Snow, a former youth pastor, facilitates one group at the YDC on Tuesday nights. Eight to 10 youths come to each session. With more volunteers, they could expand.
“We want to duplicate our efforts,” Harris said. “The kids are better for it. If you leave kids, teenagers too idle, you’re going to reap the results of that and it’s going to be ugly. The responsibility is on the church community.”
Harris says he’s pleaded his case to area churches, but “they have this mindset they’re not allowed to go.”
Harris says it’s true that volunteers must go through a lot of paperwork and a background check before being allowed to serve on campus, but he says that shouldn’t stop someone from offering help where it’s desperately needed.
“I would tell anyone just to throw the stereotypes out the window,” Snow said. “They’re 12 to 21 years old. They’re all races. There are church kids in there. It’s everyone. If you can put it aside, you realize this is someone’s son, someone’s brother or cousin, and they need a man in their life. Once you see inside of the fence, there’s no going back. You see a person.”
Harris said he frequently walks out of YDCs encouraged.
“We see things that surprise and encourage us from these so-called hardened criminals,” he said.
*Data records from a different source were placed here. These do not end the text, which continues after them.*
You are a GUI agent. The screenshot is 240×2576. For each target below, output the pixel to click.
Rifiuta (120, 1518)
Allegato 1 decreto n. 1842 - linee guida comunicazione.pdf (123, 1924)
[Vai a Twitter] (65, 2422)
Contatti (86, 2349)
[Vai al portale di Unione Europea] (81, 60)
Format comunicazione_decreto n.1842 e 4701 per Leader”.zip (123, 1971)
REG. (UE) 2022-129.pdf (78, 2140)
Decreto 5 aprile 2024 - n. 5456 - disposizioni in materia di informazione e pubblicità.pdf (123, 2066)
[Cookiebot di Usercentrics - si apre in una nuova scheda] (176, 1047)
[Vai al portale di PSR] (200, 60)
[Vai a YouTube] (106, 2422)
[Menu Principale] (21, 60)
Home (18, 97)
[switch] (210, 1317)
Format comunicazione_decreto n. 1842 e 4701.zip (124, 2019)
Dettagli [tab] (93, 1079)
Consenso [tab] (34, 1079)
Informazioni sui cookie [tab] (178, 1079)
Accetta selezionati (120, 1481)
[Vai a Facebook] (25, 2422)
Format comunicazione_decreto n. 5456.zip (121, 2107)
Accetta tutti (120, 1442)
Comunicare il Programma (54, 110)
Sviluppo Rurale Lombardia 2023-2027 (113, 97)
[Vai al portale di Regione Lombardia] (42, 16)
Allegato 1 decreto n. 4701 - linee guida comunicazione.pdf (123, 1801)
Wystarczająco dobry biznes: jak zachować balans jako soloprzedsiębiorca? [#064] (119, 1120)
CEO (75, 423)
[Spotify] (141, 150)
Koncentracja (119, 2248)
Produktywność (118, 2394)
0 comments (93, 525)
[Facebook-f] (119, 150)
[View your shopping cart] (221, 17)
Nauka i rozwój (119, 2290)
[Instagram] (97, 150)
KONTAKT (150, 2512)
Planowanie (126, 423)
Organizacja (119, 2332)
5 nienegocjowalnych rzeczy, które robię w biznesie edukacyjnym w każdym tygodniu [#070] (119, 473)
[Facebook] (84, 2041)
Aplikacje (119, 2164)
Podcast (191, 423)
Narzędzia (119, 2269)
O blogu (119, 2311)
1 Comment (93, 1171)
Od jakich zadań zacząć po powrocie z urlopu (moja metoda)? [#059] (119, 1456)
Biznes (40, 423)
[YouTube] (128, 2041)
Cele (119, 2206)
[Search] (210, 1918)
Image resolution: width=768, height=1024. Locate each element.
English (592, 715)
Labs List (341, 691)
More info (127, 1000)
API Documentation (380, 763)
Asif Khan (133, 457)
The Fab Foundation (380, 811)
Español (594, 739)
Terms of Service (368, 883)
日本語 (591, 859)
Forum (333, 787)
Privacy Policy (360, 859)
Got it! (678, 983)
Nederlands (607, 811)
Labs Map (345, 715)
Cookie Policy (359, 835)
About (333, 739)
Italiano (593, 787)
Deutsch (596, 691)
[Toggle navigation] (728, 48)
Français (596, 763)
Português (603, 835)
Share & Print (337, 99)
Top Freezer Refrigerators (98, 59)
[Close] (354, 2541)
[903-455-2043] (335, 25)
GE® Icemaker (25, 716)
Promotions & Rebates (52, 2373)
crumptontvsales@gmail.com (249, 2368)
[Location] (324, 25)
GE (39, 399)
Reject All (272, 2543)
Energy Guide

Joe Stevens spent three years at the Augusta YDC. The 22-year-old from Loganville, Ga., met Harris at a movie night put on by Full Circle Refuge during his second year.
Within a few months, Stevens became a Christian.
“The program he put me through, it taught me a lot. We talked about how to study the Bible, how to keep my self-esteem up, how to take more control of my life,” he said. “You learn to change your thoughts. You learn to set goals.”
Now that he’s out of the juvenile justice system, Stevens says he wants to go to school to study computers.
Pinter, too, has set goals now that he’s left YDC. Along with joining the staff of Full Circle Refuge, he plans to start on an associate’s degree in criminal justice in January.
“I’d really like to work with youth and give back to them,” he said. “There is such a great need out there. I want to reach out to people like Devon did to me.”